A scanner is an acquisition peripheral for scanning documents, i.e. converting a paper document to a digital image.

There are generally three types of scanner:

  • Flat scanners let you scan a document by placing it flat against a glass panel. This is the most common type of scanner.
  • Hand scanners are smaller in size. These scanners must be moved manually (or semi-manually) in successive sections over the document in order to scan the whole document.
  • Sheet-fed scanners feed the document through a lighted slot in order to scan them, similar to fax machines. This type of scanner is increasingly built into machines such as multi-function printers.
There are also scanners that are able to scan specific items such as slides.

Characteristics of a scanner

A scanner is generally characterised by the following elements:

  • Resolution: expressed in dots per inch (referred to as dpi), the resolution defines the fineness of the scan. The order of magnitude of the resolution is around 1200 per 2400 dpi. The horizontal resolution is very much dependent on the quality and number of captors, whereas vertical resolution is closely linked to the accuracy of the drive motor. However it is important to distinguish the optical resolution, which is the actual resolution of the scanner, from the interpolated resolution. Interpolation is a technique involving defining intermediate pixels from among actual pixels, by calculating the mean of the colours of neighbouring pixels. This technology helps achieve good results but the interpolated resolution thus defined is in no way a criterion that can be used to compare scanners.
  • The format of the document: depending on their size, scanners are able to accommodate documents of different sizes, generally A4 (21 x 29.7 cm), or more rarely A3 (29.7 x 42 cm).
  • Acquisition speed: expressed in pages per minute (ppm), the acquisition speed represents the scanner's ability to pick up a large number of pages per minute. The acquisition speed depends on the document format and the resolution chosen for the scan.
  • Interface: this is the scanner connector. The main interfaces are as follows:
  • FireWire. This is the preferred interface since its speed is particularly suited to this type of peripheral
  • USB 2.0. This is offered on all recent computers. It is a standard interface which is recommended if the computer has no FireWire connection
  • SCSI. Preferred interface for the scanner at the end of the 90s, the SCSI standard has now been abandoned in favour of the FireWire and the USB 2.0
  • Parallel port. This type of connector is naturally slow and is used less frequently; it should be avoided if the computer has one of the preceding connectors
  • Physical characteristics: other elements may be taken into account when choosing a scanner:
  • Size, in terms of the physical dimensions of the scanner.
  • Weight.
  • Electricity consumption, expressed in Watts (W).
  • Operating and storage temperatures.
  • Noise level. Scanners can be very noisy, and this may cause considerable disturbance.
  • Accessories: The drivers and user manual are usually provided, but you must check that connection cables are also provided; if not they must be purchased separately.

How a scanner works

The operating principle for a scanner is as follows:

  • The scanner moves over the document line by line
  • Each line is broken down into "basic dots" which correspond to pixels.
  • A captor analyses the colour of each pixel
  • The colour of each pixel is broken down into 3 components (red, green, blue)
  • Each colour component is measured and represented by a value. For 8-bit quantification, each component will have a value between 0 and 225 inclusive.
The rest of this article will specifically describe the operation of a flat scanner, although the operating mode for a hand scanner or sheet-fed scanner is exactly the same. The only difference is in the feeding of the document.

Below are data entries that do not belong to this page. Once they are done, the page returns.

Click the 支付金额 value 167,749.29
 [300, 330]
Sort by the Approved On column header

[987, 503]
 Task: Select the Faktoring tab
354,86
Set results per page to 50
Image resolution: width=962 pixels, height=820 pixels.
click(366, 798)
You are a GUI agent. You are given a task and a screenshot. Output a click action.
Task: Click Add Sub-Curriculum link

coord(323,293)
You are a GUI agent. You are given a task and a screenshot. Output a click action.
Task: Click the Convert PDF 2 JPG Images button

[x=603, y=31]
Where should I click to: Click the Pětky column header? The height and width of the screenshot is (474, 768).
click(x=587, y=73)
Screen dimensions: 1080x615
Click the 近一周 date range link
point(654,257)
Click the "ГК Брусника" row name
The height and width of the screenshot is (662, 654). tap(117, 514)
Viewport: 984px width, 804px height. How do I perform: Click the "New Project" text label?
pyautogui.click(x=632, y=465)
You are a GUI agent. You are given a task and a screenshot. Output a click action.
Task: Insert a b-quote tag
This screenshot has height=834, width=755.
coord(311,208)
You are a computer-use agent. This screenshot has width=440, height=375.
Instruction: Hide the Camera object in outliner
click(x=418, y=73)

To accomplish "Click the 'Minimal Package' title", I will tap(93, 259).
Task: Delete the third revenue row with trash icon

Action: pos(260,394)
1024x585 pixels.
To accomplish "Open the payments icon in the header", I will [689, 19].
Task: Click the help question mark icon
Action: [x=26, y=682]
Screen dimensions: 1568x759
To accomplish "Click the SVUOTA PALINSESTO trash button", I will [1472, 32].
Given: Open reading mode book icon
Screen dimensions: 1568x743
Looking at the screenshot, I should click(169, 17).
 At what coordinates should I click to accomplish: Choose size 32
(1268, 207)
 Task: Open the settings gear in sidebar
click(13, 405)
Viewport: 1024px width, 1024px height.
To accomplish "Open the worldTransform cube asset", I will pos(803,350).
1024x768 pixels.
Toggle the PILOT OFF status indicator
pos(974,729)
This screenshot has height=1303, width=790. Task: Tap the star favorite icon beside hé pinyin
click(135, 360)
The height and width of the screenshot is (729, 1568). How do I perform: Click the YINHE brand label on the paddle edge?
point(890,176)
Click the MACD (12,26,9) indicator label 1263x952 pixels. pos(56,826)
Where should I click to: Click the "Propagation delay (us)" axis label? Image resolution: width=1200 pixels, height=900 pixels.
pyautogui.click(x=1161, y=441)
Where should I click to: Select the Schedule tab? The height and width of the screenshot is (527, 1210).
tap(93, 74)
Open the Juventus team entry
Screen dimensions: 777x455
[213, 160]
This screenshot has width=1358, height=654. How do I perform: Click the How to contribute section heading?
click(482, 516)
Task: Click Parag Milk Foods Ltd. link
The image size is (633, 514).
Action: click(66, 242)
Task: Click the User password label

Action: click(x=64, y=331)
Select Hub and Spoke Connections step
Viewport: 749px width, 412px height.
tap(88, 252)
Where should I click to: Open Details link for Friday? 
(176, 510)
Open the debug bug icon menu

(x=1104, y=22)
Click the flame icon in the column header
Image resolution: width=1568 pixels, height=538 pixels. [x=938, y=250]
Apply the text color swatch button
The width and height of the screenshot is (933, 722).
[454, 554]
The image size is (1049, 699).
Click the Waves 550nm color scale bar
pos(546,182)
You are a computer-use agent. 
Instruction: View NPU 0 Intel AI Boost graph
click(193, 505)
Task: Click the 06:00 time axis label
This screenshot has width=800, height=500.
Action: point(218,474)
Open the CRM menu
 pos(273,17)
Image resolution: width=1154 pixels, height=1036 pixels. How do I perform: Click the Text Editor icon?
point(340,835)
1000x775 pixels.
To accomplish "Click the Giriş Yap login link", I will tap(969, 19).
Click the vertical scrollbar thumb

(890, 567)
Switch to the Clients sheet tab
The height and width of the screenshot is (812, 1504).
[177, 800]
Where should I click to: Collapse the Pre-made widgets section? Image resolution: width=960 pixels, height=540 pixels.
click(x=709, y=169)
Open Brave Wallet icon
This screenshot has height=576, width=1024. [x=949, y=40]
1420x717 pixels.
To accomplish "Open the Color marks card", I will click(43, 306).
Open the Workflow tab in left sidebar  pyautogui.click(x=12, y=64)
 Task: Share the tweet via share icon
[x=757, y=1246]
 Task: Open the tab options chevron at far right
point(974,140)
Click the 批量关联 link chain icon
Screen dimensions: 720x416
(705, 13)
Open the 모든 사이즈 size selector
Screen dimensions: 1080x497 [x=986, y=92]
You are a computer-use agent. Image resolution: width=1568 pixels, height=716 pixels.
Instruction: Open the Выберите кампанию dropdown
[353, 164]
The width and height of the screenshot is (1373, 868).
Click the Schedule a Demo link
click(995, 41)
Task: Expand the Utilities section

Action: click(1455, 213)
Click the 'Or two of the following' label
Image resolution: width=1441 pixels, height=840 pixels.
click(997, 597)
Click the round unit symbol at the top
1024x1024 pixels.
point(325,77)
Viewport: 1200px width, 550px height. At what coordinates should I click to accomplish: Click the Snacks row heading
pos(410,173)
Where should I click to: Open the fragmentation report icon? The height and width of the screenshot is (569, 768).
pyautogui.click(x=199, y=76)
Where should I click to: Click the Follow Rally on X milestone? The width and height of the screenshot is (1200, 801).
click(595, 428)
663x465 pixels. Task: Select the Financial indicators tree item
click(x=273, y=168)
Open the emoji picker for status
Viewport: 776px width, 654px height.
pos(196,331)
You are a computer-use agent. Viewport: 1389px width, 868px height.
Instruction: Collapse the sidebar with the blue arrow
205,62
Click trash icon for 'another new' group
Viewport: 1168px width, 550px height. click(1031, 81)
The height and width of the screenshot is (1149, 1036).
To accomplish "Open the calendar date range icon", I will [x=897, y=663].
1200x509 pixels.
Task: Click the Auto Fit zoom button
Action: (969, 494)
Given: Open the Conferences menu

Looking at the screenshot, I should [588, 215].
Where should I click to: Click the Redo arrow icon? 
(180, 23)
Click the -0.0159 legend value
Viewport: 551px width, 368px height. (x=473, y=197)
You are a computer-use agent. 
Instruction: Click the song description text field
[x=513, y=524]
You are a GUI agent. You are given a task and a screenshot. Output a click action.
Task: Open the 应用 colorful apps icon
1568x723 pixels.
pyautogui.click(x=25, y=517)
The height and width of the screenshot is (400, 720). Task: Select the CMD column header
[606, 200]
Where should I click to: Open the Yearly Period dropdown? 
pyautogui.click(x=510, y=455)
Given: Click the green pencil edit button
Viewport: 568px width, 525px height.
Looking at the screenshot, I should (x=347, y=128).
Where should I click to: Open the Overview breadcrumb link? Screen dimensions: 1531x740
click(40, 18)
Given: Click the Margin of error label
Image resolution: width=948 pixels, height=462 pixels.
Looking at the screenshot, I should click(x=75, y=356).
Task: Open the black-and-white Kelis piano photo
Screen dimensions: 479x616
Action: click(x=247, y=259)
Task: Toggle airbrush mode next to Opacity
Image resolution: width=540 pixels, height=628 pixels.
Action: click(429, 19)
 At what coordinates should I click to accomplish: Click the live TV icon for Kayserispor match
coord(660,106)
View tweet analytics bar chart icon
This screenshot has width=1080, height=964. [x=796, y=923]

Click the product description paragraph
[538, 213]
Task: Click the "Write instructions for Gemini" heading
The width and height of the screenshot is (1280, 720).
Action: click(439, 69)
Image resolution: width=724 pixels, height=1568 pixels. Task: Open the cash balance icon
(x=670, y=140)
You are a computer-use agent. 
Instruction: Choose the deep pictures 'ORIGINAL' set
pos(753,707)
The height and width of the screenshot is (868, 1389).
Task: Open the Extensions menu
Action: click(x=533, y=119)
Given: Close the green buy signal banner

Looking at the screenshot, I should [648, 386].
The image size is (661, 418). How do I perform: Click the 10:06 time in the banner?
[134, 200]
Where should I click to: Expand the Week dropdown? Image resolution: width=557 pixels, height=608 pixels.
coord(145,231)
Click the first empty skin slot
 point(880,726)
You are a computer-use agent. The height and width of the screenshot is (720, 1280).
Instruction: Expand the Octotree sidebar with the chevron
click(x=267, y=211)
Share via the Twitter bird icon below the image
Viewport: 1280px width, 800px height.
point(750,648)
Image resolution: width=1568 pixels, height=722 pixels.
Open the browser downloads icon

A flat scanner has a motor-driven lighted slot which scans the document line by line under a transparent glass panel on which the document is placed, with the scanning side face down.

The high-intensity light emitted is reflected by the document and converges towards a series of captors via a system of lenses and mirrors. The captors convert the light intensities received into electrical signals, which are in turn converted into digital data by an analogue-digital converter.

There are two categories of captors:

CMOS captors (Complementary Metal Oxide Semi-conductor), or Complementary MOS). This is known as the CIS technology (Contact Image Sensor). This type of device uses an LED ramp (Light Emitting Diode) for lighting the document and requires a very close distance between the captors and the document. The CIS technology, however, uses a lot less energy.
CCD captors (Charge-coupled devices). Scanners using CCD technology are often thicker as they use a cold neon lamp. The quality of the scanned image is on the whole better however, since the signal/noise ratio is lower.